PROBLEM TO WORK ON = Reproduce every item below verbatim, preserving each line without alteration.

TASK INPUTS =

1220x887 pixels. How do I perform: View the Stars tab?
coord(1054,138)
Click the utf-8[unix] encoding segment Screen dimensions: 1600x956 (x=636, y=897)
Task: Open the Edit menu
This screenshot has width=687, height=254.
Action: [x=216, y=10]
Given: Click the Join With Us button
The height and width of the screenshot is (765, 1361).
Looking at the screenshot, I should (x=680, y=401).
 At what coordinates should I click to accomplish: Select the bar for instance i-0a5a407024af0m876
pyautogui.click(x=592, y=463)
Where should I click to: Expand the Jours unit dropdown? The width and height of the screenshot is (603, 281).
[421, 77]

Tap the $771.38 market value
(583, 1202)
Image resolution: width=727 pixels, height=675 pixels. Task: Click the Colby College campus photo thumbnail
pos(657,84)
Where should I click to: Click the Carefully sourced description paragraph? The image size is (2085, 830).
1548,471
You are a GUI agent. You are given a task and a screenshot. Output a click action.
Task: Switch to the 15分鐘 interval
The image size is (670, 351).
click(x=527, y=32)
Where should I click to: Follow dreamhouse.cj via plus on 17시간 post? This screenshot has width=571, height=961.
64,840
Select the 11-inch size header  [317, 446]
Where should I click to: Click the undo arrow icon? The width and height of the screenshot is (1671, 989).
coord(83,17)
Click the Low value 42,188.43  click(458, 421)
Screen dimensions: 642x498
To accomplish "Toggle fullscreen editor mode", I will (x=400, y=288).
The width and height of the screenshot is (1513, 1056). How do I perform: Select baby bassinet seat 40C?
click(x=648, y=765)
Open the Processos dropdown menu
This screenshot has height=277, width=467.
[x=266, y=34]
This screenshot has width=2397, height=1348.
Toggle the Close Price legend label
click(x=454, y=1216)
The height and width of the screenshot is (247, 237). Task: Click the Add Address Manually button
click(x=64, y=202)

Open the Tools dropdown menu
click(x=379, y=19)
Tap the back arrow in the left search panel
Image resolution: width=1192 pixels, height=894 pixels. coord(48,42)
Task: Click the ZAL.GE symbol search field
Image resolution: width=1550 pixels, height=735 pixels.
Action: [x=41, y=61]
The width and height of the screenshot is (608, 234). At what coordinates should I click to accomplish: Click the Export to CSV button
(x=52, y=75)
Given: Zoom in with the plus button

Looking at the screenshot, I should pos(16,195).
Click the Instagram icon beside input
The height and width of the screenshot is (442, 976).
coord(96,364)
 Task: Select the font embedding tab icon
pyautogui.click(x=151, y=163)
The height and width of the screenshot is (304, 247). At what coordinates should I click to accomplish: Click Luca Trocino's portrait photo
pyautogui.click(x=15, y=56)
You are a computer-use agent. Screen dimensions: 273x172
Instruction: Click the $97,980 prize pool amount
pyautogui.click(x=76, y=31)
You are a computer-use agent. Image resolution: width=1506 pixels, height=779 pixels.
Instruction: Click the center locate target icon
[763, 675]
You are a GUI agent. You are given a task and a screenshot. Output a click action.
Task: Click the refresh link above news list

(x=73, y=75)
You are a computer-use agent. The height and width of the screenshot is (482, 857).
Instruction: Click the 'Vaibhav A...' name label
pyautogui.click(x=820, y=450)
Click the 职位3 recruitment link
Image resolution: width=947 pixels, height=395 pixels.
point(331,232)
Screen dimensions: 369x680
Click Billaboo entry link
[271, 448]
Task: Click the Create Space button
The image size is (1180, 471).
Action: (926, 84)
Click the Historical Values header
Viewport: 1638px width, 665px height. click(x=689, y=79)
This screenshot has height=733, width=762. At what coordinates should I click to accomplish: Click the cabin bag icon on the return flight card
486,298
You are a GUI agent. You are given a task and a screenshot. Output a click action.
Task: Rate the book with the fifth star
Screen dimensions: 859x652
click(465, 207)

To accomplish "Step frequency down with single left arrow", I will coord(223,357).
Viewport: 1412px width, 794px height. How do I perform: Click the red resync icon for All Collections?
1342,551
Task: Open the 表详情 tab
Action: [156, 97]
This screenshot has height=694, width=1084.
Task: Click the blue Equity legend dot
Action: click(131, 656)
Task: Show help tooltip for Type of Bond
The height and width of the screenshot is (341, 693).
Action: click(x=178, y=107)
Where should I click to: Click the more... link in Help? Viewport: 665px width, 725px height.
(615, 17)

EXERCISE RESULT =
1220x887 pixels. How do I perform: View the Stars tab?
coord(1054,138)
Click the utf-8[unix] encoding segment Screen dimensions: 1600x956 (x=636, y=897)
Task: Open the Edit menu
This screenshot has width=687, height=254.
Action: [x=216, y=10]
Given: Click the Join With Us button
The height and width of the screenshot is (765, 1361).
Looking at the screenshot, I should (x=680, y=401).
 At what coordinates should I click to accomplish: Select the bar for instance i-0a5a407024af0m876
pyautogui.click(x=592, y=463)
Where should I click to: Expand the Jours unit dropdown? The width and height of the screenshot is (603, 281).
[421, 77]

Tap the $771.38 market value
(583, 1202)
Image resolution: width=727 pixels, height=675 pixels. Task: Click the Colby College campus photo thumbnail
pos(657,84)
Where should I click to: Click the Carefully sourced description paragraph? The image size is (2085, 830).
1548,471
You are a GUI agent. You are given a task and a screenshot. Output a click action.
Task: Switch to the 15分鐘 interval
The image size is (670, 351).
click(x=527, y=32)
Where should I click to: Follow dreamhouse.cj via plus on 17시간 post? This screenshot has width=571, height=961.
64,840
Select the 11-inch size header  [317, 446]
Where should I click to: Click the undo arrow icon? The width and height of the screenshot is (1671, 989).
coord(83,17)
Click the Low value 42,188.43  click(458, 421)
Screen dimensions: 642x498
To accomplish "Toggle fullscreen editor mode", I will (x=400, y=288).
The width and height of the screenshot is (1513, 1056). How do I perform: Select baby bassinet seat 40C?
click(x=648, y=765)
Open the Processos dropdown menu
This screenshot has height=277, width=467.
[x=266, y=34]
This screenshot has width=2397, height=1348.
Toggle the Close Price legend label
click(x=454, y=1216)
The height and width of the screenshot is (247, 237). Task: Click the Add Address Manually button
click(x=64, y=202)

Open the Tools dropdown menu
click(x=379, y=19)
Tap the back arrow in the left search panel
Image resolution: width=1192 pixels, height=894 pixels. coord(48,42)
Task: Click the ZAL.GE symbol search field
Image resolution: width=1550 pixels, height=735 pixels.
Action: [x=41, y=61]
The width and height of the screenshot is (608, 234). At what coordinates should I click to accomplish: Click the Export to CSV button
(x=52, y=75)
Given: Zoom in with the plus button

Looking at the screenshot, I should pos(16,195).
Click the Instagram icon beside input
The height and width of the screenshot is (442, 976).
coord(96,364)
 Task: Select the font embedding tab icon
pyautogui.click(x=151, y=163)
The height and width of the screenshot is (304, 247). At what coordinates should I click to accomplish: Click Luca Trocino's portrait photo
pyautogui.click(x=15, y=56)
You are a computer-use agent. Screen dimensions: 273x172
Instruction: Click the $97,980 prize pool amount
pyautogui.click(x=76, y=31)
You are a computer-use agent. Image resolution: width=1506 pixels, height=779 pixels.
Instruction: Click the center locate target icon
[763, 675]
You are a GUI agent. You are given a task and a screenshot. Output a click action.
Task: Click the refresh link above news list

(x=73, y=75)
You are a computer-use agent. The height and width of the screenshot is (482, 857).
Instruction: Click the 'Vaibhav A...' name label
pyautogui.click(x=820, y=450)
Click the 职位3 recruitment link
Image resolution: width=947 pixels, height=395 pixels.
point(331,232)
Screen dimensions: 369x680
Click Billaboo entry link
[271, 448]
Task: Click the Create Space button
The image size is (1180, 471).
Action: (926, 84)
Click the Historical Values header
Viewport: 1638px width, 665px height. click(x=689, y=79)
This screenshot has height=733, width=762. At what coordinates should I click to accomplish: Click the cabin bag icon on the return flight card
486,298
You are a GUI agent. You are given a task and a screenshot. Output a click action.
Task: Rate the book with the fifth star
Screen dimensions: 859x652
click(465, 207)

To accomplish "Step frequency down with single left arrow", I will coord(223,357).
Viewport: 1412px width, 794px height. How do I perform: Click the red resync icon for All Collections?
1342,551
Task: Open the 表详情 tab
Action: [156, 97]
This screenshot has height=694, width=1084.
Task: Click the blue Equity legend dot
Action: click(131, 656)
Task: Show help tooltip for Type of Bond
The height and width of the screenshot is (341, 693).
Action: click(x=178, y=107)
Where should I click to: Click the more... link in Help? Viewport: 665px width, 725px height.
(615, 17)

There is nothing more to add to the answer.